WORK TO COMPLETE –
Nothing below is to be printed except the lines between the line holding "Where should I click to: Click the Download" and the line holding "Task: Click the File Name: label", inclusive, each exactly as it appears.

RECORDS SUPPLIED –
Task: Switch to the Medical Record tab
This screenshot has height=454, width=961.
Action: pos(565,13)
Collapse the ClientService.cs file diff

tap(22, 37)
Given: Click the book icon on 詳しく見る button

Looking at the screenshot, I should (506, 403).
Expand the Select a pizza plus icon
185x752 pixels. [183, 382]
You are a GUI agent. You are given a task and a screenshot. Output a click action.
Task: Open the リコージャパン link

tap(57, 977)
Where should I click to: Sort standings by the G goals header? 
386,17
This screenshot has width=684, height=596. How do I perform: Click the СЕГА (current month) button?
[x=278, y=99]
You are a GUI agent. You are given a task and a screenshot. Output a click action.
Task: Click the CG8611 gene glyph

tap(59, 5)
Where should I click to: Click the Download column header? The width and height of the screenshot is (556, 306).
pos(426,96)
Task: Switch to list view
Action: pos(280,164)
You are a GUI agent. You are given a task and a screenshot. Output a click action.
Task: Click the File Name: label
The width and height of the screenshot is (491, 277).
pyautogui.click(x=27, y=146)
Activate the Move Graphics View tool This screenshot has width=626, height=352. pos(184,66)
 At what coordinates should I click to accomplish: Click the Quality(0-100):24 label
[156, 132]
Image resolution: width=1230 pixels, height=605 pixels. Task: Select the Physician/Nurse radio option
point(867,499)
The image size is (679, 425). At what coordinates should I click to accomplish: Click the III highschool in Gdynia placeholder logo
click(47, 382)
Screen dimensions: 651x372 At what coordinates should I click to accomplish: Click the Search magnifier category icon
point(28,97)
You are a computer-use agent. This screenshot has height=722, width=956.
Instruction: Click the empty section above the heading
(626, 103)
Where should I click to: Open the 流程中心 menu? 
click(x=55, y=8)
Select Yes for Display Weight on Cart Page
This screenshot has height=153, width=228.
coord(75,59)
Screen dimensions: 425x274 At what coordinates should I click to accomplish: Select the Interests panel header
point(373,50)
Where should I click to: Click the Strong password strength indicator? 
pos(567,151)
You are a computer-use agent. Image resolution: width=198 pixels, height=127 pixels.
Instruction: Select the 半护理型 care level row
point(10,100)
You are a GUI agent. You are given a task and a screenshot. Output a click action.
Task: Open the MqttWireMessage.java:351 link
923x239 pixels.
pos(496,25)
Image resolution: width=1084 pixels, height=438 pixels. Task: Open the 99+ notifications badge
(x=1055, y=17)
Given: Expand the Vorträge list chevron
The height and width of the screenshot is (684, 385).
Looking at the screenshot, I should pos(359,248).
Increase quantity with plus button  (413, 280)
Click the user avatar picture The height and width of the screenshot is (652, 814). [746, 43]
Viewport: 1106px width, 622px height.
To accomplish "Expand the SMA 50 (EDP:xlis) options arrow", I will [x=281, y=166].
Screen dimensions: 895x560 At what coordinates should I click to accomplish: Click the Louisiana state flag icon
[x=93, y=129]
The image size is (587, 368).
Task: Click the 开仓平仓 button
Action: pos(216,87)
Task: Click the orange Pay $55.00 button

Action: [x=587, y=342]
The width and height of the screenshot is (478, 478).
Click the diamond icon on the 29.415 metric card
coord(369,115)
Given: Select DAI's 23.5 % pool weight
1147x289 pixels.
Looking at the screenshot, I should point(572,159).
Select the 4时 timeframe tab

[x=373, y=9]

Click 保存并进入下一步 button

EXERCISE RESULT –
Where should I click to: Click the Download column header? The width and height of the screenshot is (556, 306).
pos(426,96)
Task: Switch to list view
Action: pos(280,164)
You are a GUI agent. You are given a task and a screenshot. Output a click action.
Task: Click the File Name: label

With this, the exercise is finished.